Ce projet de loi ordonne au directeur du Bureau de la gestion et du budget (OMB) de compenser les dépenses désignées d'urgence en ordonnant une séquestration sur cinq ans. Pour toute dépense d'urgence mise à disposition au cours d'une année fiscale, l'OMB émettrait un ordre de séquestration le 1er octobre de l'année fiscale suivante et chaque année pendant les quatre années suivantes. La séquestration de chaque année viserait à produire des économies de dépenses équivalentes à un cinquième du total des dépenses d'urgence. La séquestration doit être appliquée uniformément à tous les comptes concernés et uniquement contre le même type de dépenses (discrétionnaires ou directes) que les dépenses d'urgence. Le montant total de la séquestration requise est réduit par toute réduction compensatoire incluse dans la loi qui a fourni les dépenses d'urgence. Le projet de loi énumère des exemptions spécifiques et exige des avis écrits au Congrès lorsqu'un ordre de séquestration est émis. Il exige également des justifications écrites détaillées expliquant pourquoi les dépenses d'urgence proposées répondent aux définitions légales de "urgence" et "imprévu". Le projet de loi définit les dépenses d'urgence par référence aux désignations statutaires existantes et au traitement de la résolution budgétaire.

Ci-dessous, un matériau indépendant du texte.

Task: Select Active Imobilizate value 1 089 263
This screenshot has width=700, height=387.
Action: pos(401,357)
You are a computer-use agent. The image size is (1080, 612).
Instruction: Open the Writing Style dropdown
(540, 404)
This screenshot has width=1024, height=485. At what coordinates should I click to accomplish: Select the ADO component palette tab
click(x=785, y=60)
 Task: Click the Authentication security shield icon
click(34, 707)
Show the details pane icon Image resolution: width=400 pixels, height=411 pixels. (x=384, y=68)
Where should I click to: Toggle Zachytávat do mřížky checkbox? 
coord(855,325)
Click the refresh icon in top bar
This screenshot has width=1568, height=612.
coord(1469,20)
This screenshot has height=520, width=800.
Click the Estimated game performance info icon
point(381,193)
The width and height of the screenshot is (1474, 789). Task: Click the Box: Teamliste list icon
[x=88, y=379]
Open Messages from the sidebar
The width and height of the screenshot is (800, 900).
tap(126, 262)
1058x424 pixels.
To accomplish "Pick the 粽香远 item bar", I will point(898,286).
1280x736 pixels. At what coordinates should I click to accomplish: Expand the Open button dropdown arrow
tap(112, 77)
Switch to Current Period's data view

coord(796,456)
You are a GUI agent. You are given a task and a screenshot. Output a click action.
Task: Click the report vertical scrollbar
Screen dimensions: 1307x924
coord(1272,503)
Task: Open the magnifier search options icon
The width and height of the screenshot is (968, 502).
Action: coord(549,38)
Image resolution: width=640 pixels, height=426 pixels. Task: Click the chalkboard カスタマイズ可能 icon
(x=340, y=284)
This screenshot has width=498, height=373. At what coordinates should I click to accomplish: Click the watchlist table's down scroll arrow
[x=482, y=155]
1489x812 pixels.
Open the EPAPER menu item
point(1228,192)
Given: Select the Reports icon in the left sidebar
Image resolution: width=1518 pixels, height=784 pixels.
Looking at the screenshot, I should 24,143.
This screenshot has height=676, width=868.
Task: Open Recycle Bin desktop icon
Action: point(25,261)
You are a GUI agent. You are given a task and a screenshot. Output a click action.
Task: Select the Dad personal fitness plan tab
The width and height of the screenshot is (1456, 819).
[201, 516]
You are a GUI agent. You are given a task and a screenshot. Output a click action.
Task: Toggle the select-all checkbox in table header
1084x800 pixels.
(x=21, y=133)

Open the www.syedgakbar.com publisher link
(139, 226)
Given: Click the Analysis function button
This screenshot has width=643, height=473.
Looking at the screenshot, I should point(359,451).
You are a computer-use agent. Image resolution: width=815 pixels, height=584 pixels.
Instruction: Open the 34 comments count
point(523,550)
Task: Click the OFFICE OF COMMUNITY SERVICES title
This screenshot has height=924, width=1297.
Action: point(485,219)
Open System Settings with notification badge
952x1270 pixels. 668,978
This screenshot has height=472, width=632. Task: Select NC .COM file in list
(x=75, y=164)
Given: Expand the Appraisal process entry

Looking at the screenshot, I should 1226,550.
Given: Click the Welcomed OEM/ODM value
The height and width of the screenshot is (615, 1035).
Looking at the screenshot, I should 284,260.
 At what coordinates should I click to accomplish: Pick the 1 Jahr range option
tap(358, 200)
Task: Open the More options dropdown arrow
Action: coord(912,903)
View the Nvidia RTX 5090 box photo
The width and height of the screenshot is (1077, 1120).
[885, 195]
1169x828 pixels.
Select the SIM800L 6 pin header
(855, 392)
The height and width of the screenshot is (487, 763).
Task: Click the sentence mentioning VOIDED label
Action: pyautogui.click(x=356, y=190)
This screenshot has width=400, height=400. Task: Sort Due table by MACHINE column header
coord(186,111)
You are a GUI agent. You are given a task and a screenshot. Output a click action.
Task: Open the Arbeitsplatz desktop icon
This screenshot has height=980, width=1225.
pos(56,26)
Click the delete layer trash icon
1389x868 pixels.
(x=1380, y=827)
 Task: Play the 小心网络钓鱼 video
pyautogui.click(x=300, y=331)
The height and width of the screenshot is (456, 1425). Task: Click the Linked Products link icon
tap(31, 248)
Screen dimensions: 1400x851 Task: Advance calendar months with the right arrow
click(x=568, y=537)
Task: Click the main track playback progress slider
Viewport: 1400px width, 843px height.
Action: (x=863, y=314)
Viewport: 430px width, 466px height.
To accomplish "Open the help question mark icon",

Si ce projet de loi devient loi, les dépenses désignées d'urgence seraient compensées sur cinq ans par des coupes automatiques et uniformes (séquestration) dans les comptes non exemptés du même type de dépenses. L'OMB enverrait au Congrès un avis écrit énumérant les comptes concernés lorsqu'il émet chaque ordre de séquestration. Les mesures qui incluent des dépenses d'urgence nécessiteraient une justification détaillée dans les rapports de comité ou le Journal du Congrès expliquant pourquoi les dépenses sont une urgence et imprévues, en utilisant les définitions légales existantes.
Le projet de loi ne fournit pas d'estimations en dollars ni d'informations de notation. Il exige des actions de séquestration qui réduisent les ressources budgétaires totales afin que les économies de dépenses soient égales à un cinquième du montant des dépenses d'urgence au cours de chacune des cinq années. La séquestration s'applique uniformément à tous les comptes non exemptés et est limitée aux comptes discrétionnaires si les dépenses d'urgence étaient discrétionnaires, ou aux comptes de dépenses directes si les dépenses d'urgence étaient directes. Le montant total de la séquestration est réduit par toute compensation incluse dans la même loi qui a fourni les dépenses d'urgence.